[start Data in this exercise]
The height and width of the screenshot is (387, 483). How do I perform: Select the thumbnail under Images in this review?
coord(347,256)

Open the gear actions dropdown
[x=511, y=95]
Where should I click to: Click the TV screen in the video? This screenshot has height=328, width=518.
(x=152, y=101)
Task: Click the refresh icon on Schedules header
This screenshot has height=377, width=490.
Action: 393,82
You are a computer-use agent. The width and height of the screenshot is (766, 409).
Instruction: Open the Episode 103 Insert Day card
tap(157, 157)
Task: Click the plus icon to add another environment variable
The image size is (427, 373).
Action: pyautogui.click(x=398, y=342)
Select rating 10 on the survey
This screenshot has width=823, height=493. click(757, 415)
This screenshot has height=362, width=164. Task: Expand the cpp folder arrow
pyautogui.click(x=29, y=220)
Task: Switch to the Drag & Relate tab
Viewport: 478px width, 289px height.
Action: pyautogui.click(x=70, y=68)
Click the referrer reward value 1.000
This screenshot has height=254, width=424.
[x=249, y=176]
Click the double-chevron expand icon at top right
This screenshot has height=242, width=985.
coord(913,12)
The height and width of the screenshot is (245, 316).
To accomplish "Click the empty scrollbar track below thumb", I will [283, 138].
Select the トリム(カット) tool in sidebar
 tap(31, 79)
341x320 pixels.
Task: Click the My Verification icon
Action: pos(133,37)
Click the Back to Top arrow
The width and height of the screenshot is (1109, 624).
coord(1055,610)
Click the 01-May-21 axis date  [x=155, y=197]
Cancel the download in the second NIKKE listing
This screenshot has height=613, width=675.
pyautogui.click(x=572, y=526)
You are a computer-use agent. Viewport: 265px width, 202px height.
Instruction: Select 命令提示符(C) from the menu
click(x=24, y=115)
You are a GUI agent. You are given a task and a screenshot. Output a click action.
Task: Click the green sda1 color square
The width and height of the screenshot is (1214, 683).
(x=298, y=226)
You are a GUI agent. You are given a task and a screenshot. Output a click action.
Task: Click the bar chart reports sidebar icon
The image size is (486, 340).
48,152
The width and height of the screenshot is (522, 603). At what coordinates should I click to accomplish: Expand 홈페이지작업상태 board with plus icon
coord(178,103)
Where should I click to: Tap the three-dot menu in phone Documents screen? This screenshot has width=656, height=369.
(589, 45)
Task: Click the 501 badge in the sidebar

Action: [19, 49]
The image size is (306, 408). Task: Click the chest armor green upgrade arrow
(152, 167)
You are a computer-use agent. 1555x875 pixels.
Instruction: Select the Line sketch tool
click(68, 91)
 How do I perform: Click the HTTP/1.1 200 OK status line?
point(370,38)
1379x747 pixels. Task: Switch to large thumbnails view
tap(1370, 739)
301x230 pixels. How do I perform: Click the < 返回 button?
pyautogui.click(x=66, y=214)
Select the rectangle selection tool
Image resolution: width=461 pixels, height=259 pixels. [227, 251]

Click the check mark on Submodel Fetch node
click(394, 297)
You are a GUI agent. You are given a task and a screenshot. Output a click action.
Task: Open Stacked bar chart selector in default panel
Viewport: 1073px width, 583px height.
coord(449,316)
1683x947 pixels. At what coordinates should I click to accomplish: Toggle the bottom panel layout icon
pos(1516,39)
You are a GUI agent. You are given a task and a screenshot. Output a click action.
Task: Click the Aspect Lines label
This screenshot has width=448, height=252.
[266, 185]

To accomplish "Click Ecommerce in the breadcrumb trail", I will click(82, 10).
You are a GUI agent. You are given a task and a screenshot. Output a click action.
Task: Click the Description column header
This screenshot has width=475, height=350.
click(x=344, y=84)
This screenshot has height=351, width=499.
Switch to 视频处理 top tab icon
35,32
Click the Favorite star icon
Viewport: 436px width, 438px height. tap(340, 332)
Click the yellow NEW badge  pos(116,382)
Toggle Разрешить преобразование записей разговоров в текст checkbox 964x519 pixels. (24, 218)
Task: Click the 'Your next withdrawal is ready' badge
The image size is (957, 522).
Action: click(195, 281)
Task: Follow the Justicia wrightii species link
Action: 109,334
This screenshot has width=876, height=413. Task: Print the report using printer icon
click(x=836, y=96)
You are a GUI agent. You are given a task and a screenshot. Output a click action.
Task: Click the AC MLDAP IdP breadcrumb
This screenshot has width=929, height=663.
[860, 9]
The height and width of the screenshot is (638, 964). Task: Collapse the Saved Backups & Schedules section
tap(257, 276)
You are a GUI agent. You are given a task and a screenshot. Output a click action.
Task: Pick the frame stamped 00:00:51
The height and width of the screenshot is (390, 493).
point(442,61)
[end Data in this exercise]
** Job **
Please reproduce all of the material above, line for line, with no changes.

** Task response **
The height and width of the screenshot is (387, 483). How do I perform: Select the thumbnail under Images in this review?
coord(347,256)

Open the gear actions dropdown
[x=511, y=95]
Where should I click to: Click the TV screen in the video? This screenshot has height=328, width=518.
(x=152, y=101)
Task: Click the refresh icon on Schedules header
This screenshot has height=377, width=490.
Action: 393,82
You are a computer-use agent. The width and height of the screenshot is (766, 409).
Instruction: Open the Episode 103 Insert Day card
tap(157, 157)
Task: Click the plus icon to add another environment variable
The image size is (427, 373).
Action: pyautogui.click(x=398, y=342)
Select rating 10 on the survey
This screenshot has width=823, height=493. click(757, 415)
This screenshot has height=362, width=164. Task: Expand the cpp folder arrow
pyautogui.click(x=29, y=220)
Task: Switch to the Drag & Relate tab
Viewport: 478px width, 289px height.
Action: pyautogui.click(x=70, y=68)
Click the referrer reward value 1.000
This screenshot has height=254, width=424.
[x=249, y=176]
Click the double-chevron expand icon at top right
This screenshot has height=242, width=985.
coord(913,12)
The height and width of the screenshot is (245, 316).
To accomplish "Click the empty scrollbar track below thumb", I will [283, 138].
Select the トリム(カット) tool in sidebar
 tap(31, 79)
341x320 pixels.
Task: Click the My Verification icon
Action: pos(133,37)
Click the Back to Top arrow
The width and height of the screenshot is (1109, 624).
coord(1055,610)
Click the 01-May-21 axis date  [x=155, y=197]
Cancel the download in the second NIKKE listing
This screenshot has height=613, width=675.
pyautogui.click(x=572, y=526)
You are a computer-use agent. Viewport: 265px width, 202px height.
Instruction: Select 命令提示符(C) from the menu
click(x=24, y=115)
You are a GUI agent. You are given a task and a screenshot. Output a click action.
Task: Click the green sda1 color square
The width and height of the screenshot is (1214, 683).
(x=298, y=226)
You are a GUI agent. You are given a task and a screenshot. Output a click action.
Task: Click the bar chart reports sidebar icon
The image size is (486, 340).
48,152
The width and height of the screenshot is (522, 603). At what coordinates should I click to accomplish: Expand 홈페이지작업상태 board with plus icon
coord(178,103)
Where should I click to: Tap the three-dot menu in phone Documents screen? This screenshot has width=656, height=369.
(589, 45)
Task: Click the 501 badge in the sidebar

Action: [19, 49]
The image size is (306, 408). Task: Click the chest armor green upgrade arrow
(152, 167)
You are a computer-use agent. 1555x875 pixels.
Instruction: Select the Line sketch tool
click(68, 91)
 How do I perform: Click the HTTP/1.1 200 OK status line?
point(370,38)
1379x747 pixels. Task: Switch to large thumbnails view
tap(1370, 739)
301x230 pixels. How do I perform: Click the < 返回 button?
pyautogui.click(x=66, y=214)
Select the rectangle selection tool
Image resolution: width=461 pixels, height=259 pixels. [227, 251]

Click the check mark on Submodel Fetch node
click(394, 297)
You are a GUI agent. You are given a task and a screenshot. Output a click action.
Task: Open Stacked bar chart selector in default panel
Viewport: 1073px width, 583px height.
coord(449,316)
1683x947 pixels. At what coordinates should I click to accomplish: Toggle the bottom panel layout icon
pos(1516,39)
You are a GUI agent. You are given a task and a screenshot. Output a click action.
Task: Click the Aspect Lines label
This screenshot has width=448, height=252.
[266, 185]

To accomplish "Click Ecommerce in the breadcrumb trail", I will click(82, 10).
You are a GUI agent. You are given a task and a screenshot. Output a click action.
Task: Click the Description column header
This screenshot has width=475, height=350.
click(x=344, y=84)
This screenshot has height=351, width=499.
Switch to 视频处理 top tab icon
35,32
Click the Favorite star icon
Viewport: 436px width, 438px height. tap(340, 332)
Click the yellow NEW badge  pos(116,382)
Toggle Разрешить преобразование записей разговоров в текст checkbox 964x519 pixels. (24, 218)
Task: Click the 'Your next withdrawal is ready' badge
The image size is (957, 522).
Action: click(195, 281)
Task: Follow the Justicia wrightii species link
Action: 109,334
This screenshot has width=876, height=413. Task: Print the report using printer icon
click(x=836, y=96)
You are a GUI agent. You are given a task and a screenshot. Output a click action.
Task: Click the AC MLDAP IdP breadcrumb
This screenshot has width=929, height=663.
[860, 9]
The height and width of the screenshot is (638, 964). Task: Collapse the Saved Backups & Schedules section
tap(257, 276)
You are a GUI agent. You are given a task and a screenshot. Output a click action.
Task: Pick the frame stamped 00:00:51
The height and width of the screenshot is (390, 493).
point(442,61)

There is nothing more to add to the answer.